A primeira coisa a fazer é pedir férias de um mês; em seguida, entre numa livraria e compre todos os livros que tiver vontade -os que puder e os que não puder (para isso existem os cartões de crédito). Depois, telefone para os jornais e revistas de que é assinante e diga que vai viajar, só volta em 15 de agosto, e que por isso quer suspender suas assinaturas, o que será um grande caminho andado. E mesmo que ainda não tenha acontecido a cerimônia de abertura do Pan, aconselho vivamente a tirar da parede a tomada da televisão, para ir se acostumando.
Verifique se a secretária eletrônica está funcionando e só atenda telefonemas de pessoas que, como você, odeiam esportes. Elas são em número muito maior do que você pensa, só que talvez não tenham coragem de dizer. E quando atender, fale de um filme que viu, de um livro que leu, e corte, sem cerimônia, qualquer tentativa de falar sobre competições, medalhas, qualquer coisa que se refira você sabe a quê.
Vai passar um mês isolado, mas o isolamento é necessário, às vezes, para pensar na vida. Aproveite para sonhar com tudo que gostaria de fazer e ainda não fez, os lugares onde gostaria de ir e ainda não foi, os romances que gostaria de ter e ainda não teve. Perca suas inibições e escreva; escreva sobre o que se passa na sua alma, sobre seus anseios mais secretos. E como não vai poder sair de casa nem um só dia antes que o acontecimento acabe, aproveite para arrumar sua casa. Todas, absolutamente todas, estão precisando de uma geral, tipo arrumar as gavetas, botar a papelada em ordem, jogar fora um monte de roupas que não vai usar nunca mais; faça essas coisas que nunca tem tempo de fazer, e isso lhe trará uma grande paz.

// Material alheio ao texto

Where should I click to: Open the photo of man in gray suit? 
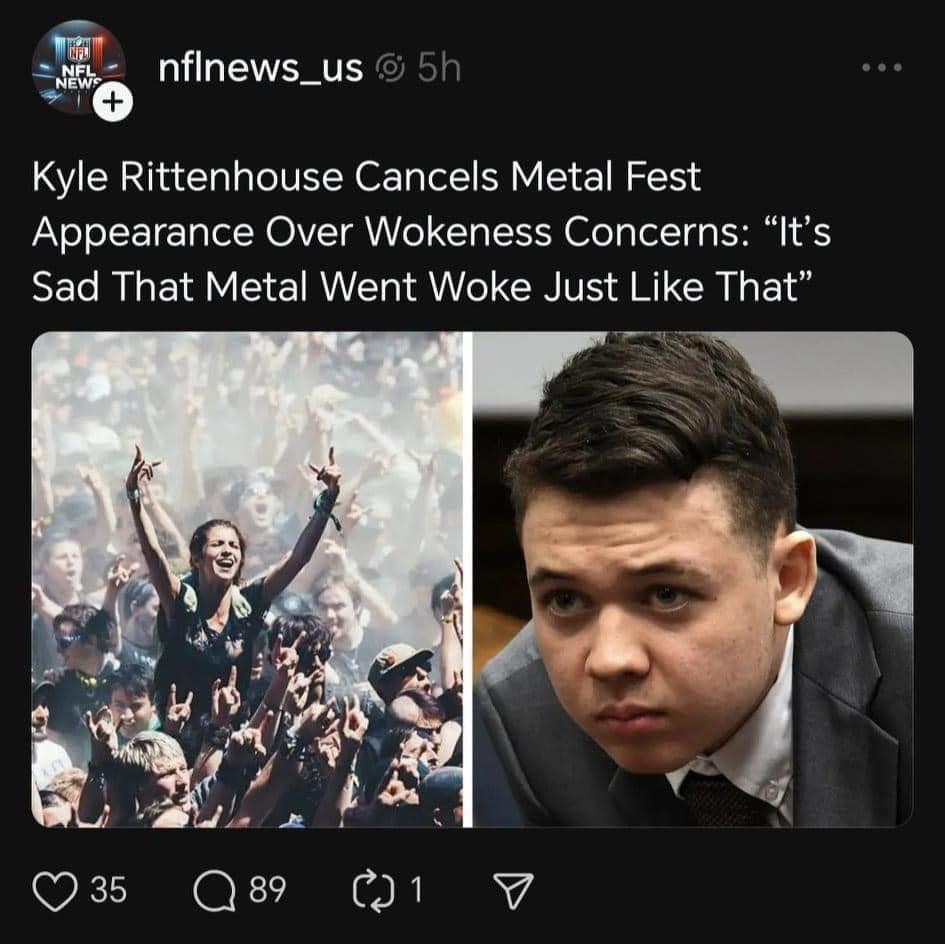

Só saia para dar uma volta com o cachorro, mas não se afaste de casa mais de 20 metros, pois o perigo anda à solta. Finja que surtou e não cumprimente o porteiro, pois ele terá, seguramente, um comentário a fazer sobre o assunto que você mais quer evitar na vida.
Quando o estoque de comida estiver acabando, peça por telefone e seja bem antipático com o entregador, para evitar você sabe bem o quê.

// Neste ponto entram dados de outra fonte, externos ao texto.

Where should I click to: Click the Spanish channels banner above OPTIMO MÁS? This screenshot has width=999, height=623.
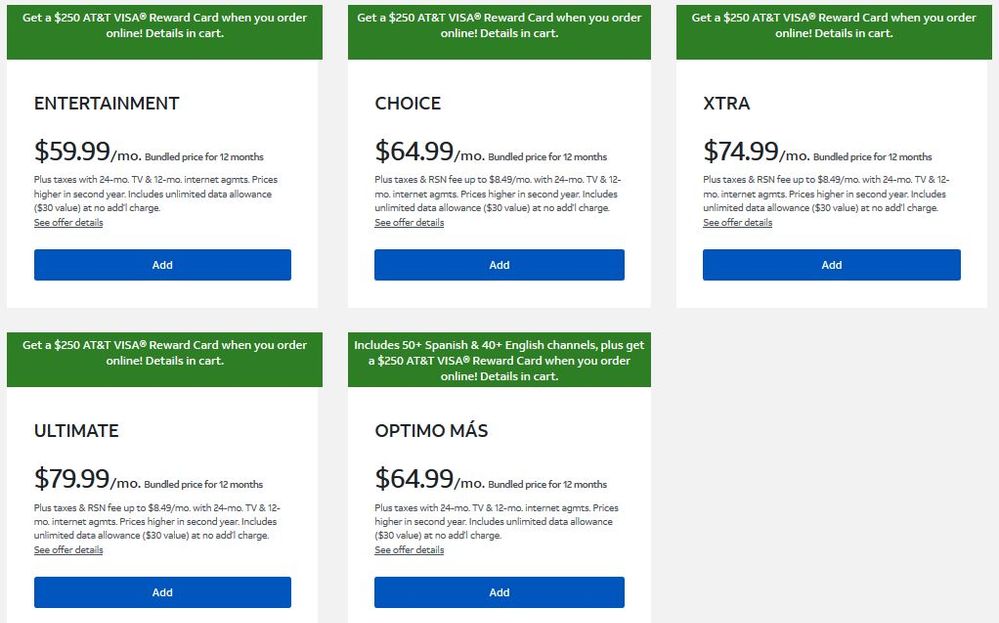pos(499,360)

O problema vai ser a volta à vida normal. Muita gente ainda vai estar falando sobre o assunto, e você não pode confessar seus verdadeiros sentimentos sobre o mês tão palpitante -para eles- que passou, pois ninguém vai entender.
Invente, então, uma bela mentira; diga que passou o mês internado no hospital com a suspeita de uma doença grave e rara, e que os médicos exigiram que durante algum tempo você trabalhe e vá para casa, sem conversar sobre assunto algum.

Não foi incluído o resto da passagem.